For no rhyme or reason whatsoever, some levels offer power-ups to add to the 'fun' of regular skating. There's a sliver of enjoyment to be found in the surprising absurdity of suddenly turning giant or being able to double-jump, but these superpowers feel completely out of place for the series. I'll concede that there is one genuinely cool power-up, which lets you propel yourself forward during manuals by blasting cones of cold from your hands, Iceman style.

All those load screens come with an additional annoyance: they cause the current song to abruptly end and skip to the next one, which has all the appeal of a road trip partner who can't stop fiddling with the radio. The song choices themselves are unremarkable, which is a shame in a series known for varied and eclectic tracklists full of interesting picks from punk rock to rap. As with Tony Hawk's Pro Skater HD, you can't customize the playlist, which you'll desperately wish for when one of the screechier songs cues up.

The levels themselves, along with the missions they contain, are joyless. All eight of the included levels feel empty and disjointed, as if objects were placed around a blank space haphazardly and slapped with generic themes like 'beach' or 'outer space'. Unlike the earlier games' multifaceted layouts full of trick-chaining possibilities, THPS5's sterile stages seem to be offering one, maybe two intended tricklines at any given time. Create-A-Park is back, giving you the option to plop down halfpipes and rails atop set templates. But no matter what kind of kooky level you or anyone else creates and uploads to the desolate selection found online, nothing can infuse THPS5 with the sense of fast, fluid freedom captured by the series' third and fourth iterations.

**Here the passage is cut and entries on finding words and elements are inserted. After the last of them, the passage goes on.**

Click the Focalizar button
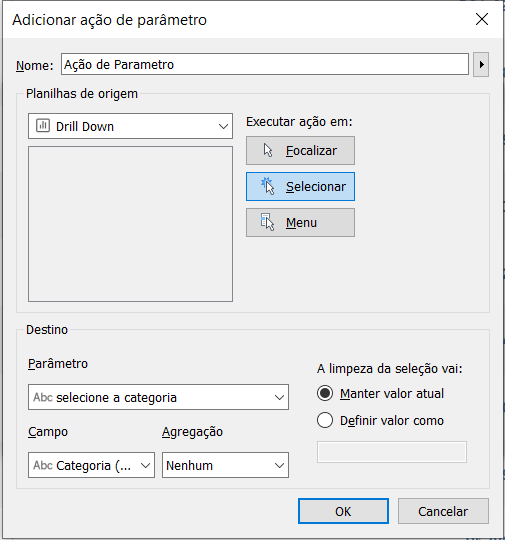pyautogui.click(x=300, y=150)
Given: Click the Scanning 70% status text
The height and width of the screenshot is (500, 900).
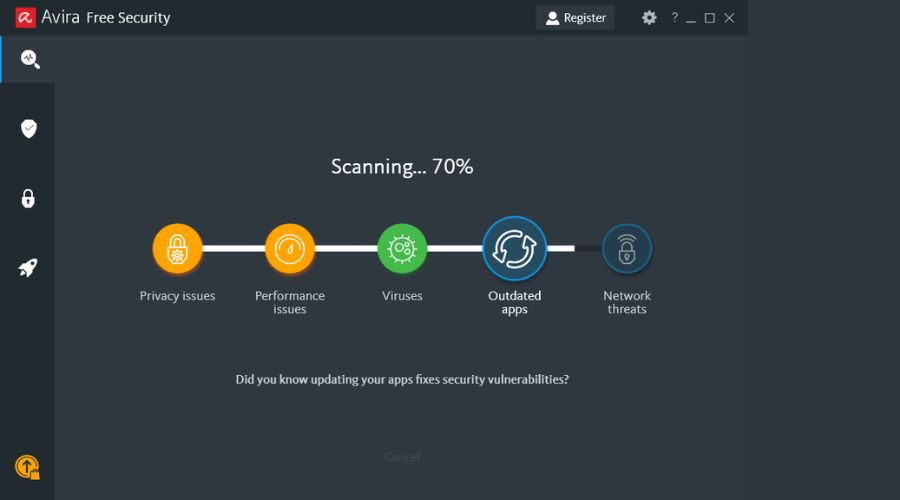Looking at the screenshot, I should coord(402,167).
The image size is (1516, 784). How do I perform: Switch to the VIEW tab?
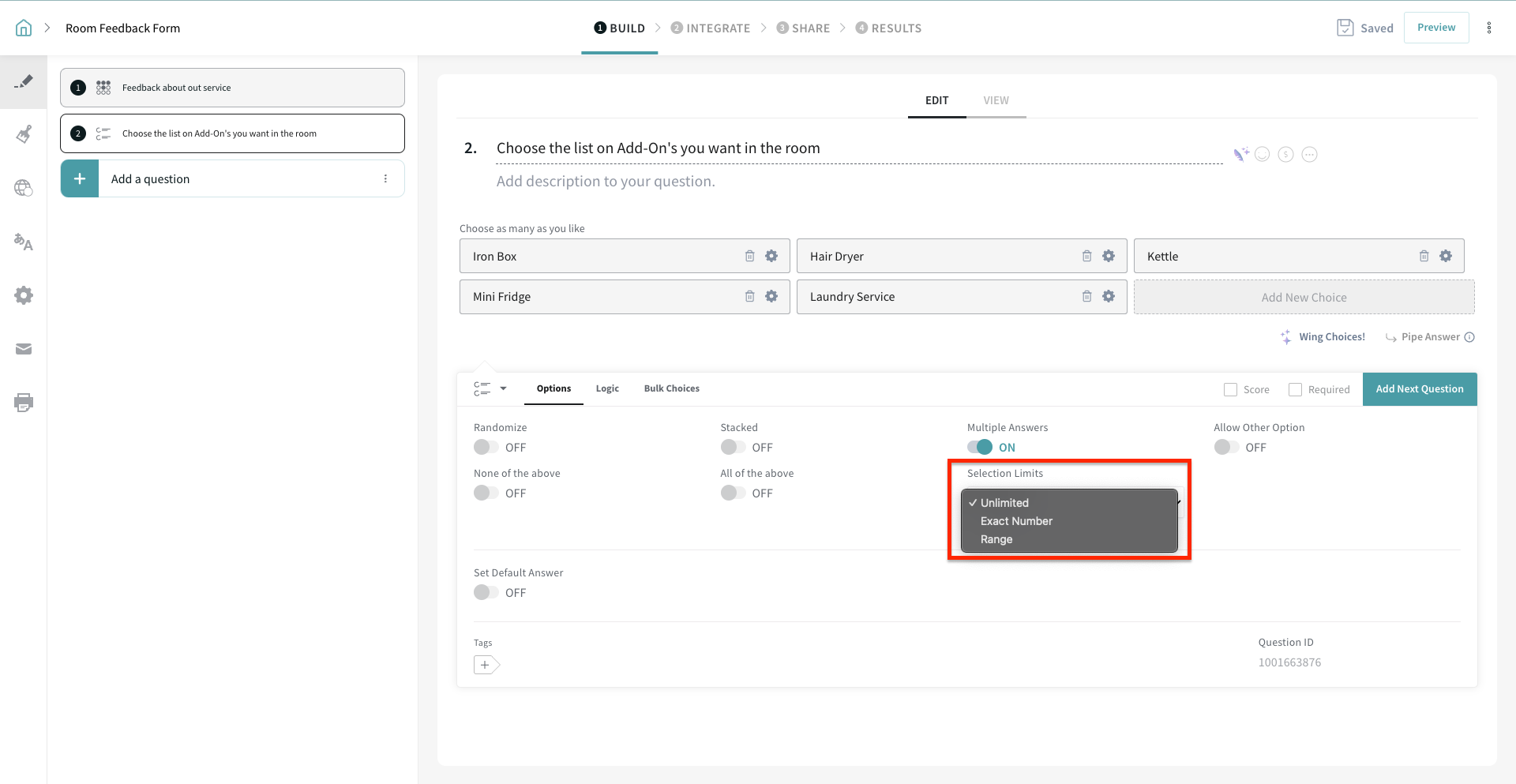point(996,100)
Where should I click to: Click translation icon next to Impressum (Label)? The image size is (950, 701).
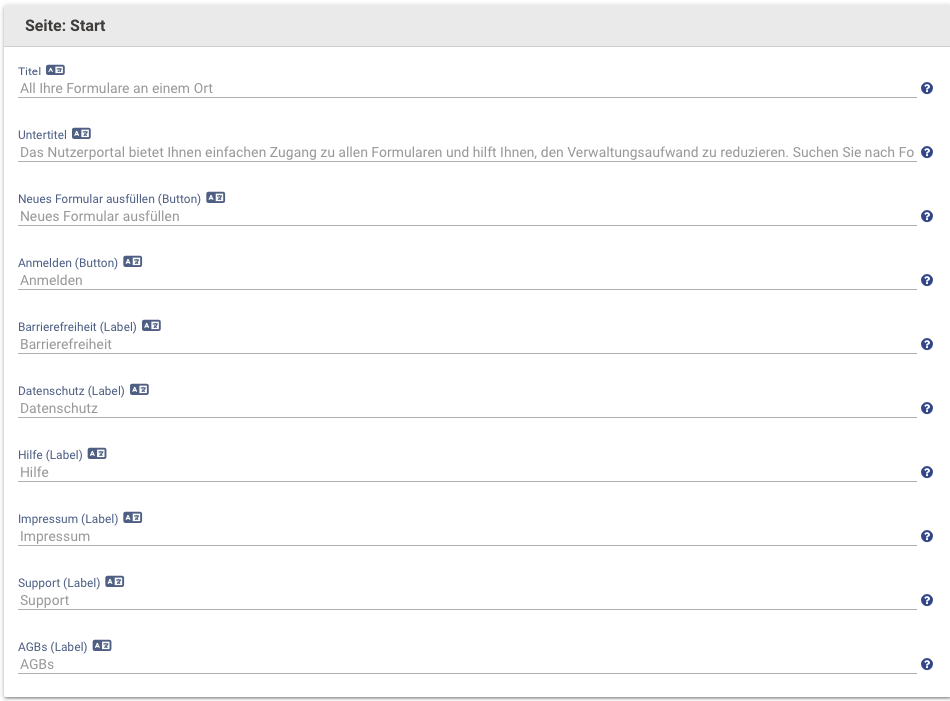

Meanwhile, the missions are effectively the same in every level, with the classic two-minute score run being the only mildly enjoyable objective to choose from. Other points-based tasks will often deprive you of crucial moves like manuals and reverts in a futile attempt to make things more interesting. The rest are inane chores, like knocking giant beach balls out of a pool or shooing pigeons off a railing; aceing these activities only leads to more misery when you unlock the 'PRO' missions, which are the antithesis of fun. In previous Hawk games, the sting of difficult mission objectives was lessened by the fact that you could retry it instantaneously. In THPS5, starting over takes at least seven seconds: you're forced to wait through two lovely countdown timers, and the Retry command is placed as the fourth option down on the pause menu. There's no way to successfully complete a mission early even after you've met your objective, and the static map screen offers nothing in the way of guidance.

If there's any redeeming quality to be found in THPS5, it's the skaters themselves. Alongside the Birdman himself and skateboarding mainstays like Andrew Reynolds and Chris Cole, there's a nice selection of young up-and-comers who could very well become your new favorites. The inclusion of Lil Wayne is nonsensical but appreciated, and you'll even find some secret cameos by the cartoony likes of Octodad and Graham from the new King's Quest. Unfortunately, everyone shares the same Special moves, making it so that the character choices feel homogenous.

I didn't even encounter the worst bugs that Tony Hawk's Pro Skater 5 has to offer, with bodies ragdolling for no reason and skaters plummeting through the level geometry. It almost makes me feel left out: instead of glitches that could at least make me laugh, all I got were stuttery camera shakes, constant frame drops, and seemingly glitched railings that would suddenly pop me out of a grind and terminate my combos for no reason.

If Tony Hawk's Pro Skater 5 were a budget game, I'd have a hard time recommending it to anyone. At full retail price, it's a disgrace. Labeling this as the fifth entry in the series has effectively backfired: it's a constant reminder of how much greater the originals were, and how much you'd rather be playing them instead.

This game was reviewed on PlayStation 4.